Lately we're seeing a lot of blathering in the legal trade press and blogs such as Above The Law, among others, about what many people feel is an imminent rollback in salaries for newly-minted lawyers. The press is fixated on BigLaw firms' leaders' reluctance to be first to do what seems fundamentally sensible. If you read BigLaw associates' comments in the blogosphere, you'd think that the firms were considering a capital crime.
While digesting all this drama, I came across a blog post by Seth Godin, the author of Permission Marketing (among many titles) and IMHO just about the most sensible commentator on modern marketing strategy, tactics and behavior.
In his March 23, 2009 post, Seth skewers the marketing failure exhibited by exorbitant salaries. He begins with Wall St.'s lament that unless they can pay someone eight figures, they can't recruit. Law firm associates' salaries come under his lens, too. Here's a taste:
If you were a law student, the choice was easy...You didn't have to know anything about the firm, apparently, other than the fact that they were top tier, and the way you knew that was because they paid a lot.
There's no real effort made to market the jobs, just to race to the top (or the bottom, depending on your point of view) with the easiest marketing signal of all. Price. Yes, it's exactly the same as a retailer trying to improve business by being the cheapest."
The message to angst-ridden BigLaw managing partners paralyzed by the fear of being the first to do what they all know they have to do: Don't worry. The only candidates you'll lose are those who only view your firm through the simplest lens, price. The irony is that these elite firms don't compete for clients on price. Why compete for talent on that self-defeating basis?

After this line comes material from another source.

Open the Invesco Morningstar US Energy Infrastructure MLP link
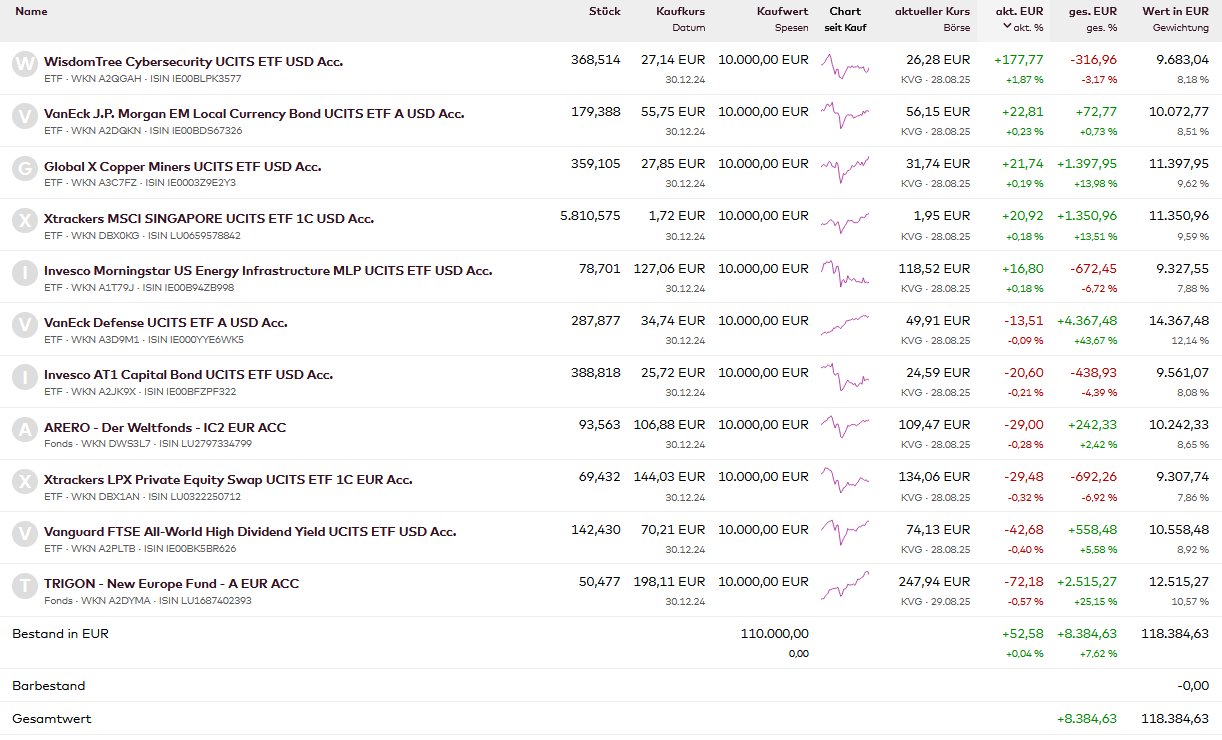Image resolution: width=1222 pixels, height=740 pixels. [268, 271]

You've seen the way the American public reacted to what they consider obscene pay for non-performance. How confident are you that your clients aren't reacting similarly to you paying $160,000 to newly-minted lawyers who can't yet do anything of value, yet for whom you'll ask clients to pay $250 an hour for what is essentially on-the-job training?
Stop worrying about how law students will react to you making a (belatedly) sane decision and pull the trigger on the salary reduction.

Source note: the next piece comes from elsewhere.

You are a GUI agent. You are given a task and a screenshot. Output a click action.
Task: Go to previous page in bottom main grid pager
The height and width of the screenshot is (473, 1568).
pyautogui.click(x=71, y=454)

Now, you still have to recruit first-year lawyers every year. Here's how.
Start by thinking like the serious headhunters you use to lure seasoned talent away from other firms. They're not recruiters; they're marketers. They're selling your firm's opportunity.

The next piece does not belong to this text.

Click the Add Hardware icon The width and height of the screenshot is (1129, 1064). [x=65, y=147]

To change your mindset, change your vocabulary.
You're not "recruiting"; that's an HR function. You're marketing a professional career opportunity. HR's mindset is “I need...,” as in “I need X, Y and Z qualifications.”
A marketer's mindset is, “If you're qualified, you'll want what we have here...,” as in “Here's why someone like you will want to work here.”
Sell more than the salary. If a big salary is all that a talented lawyer will get out of working at your firm, no one should work there, including you. Close the doors today.
Think of these associate opportunities as you would one of your firm's services. Profile the characteristics of those who will be most successful and fulfilled in that job, and most appreciative of the opportunity to have it. “Who wants to be here?”
Target those people with a message that aligns with their career goals and personal aspirations. Communicate that message in trusted channels that reach your profiled audience. If nobody wants it, it's time to change your firm to make it sufficiently attractive to the talent you need.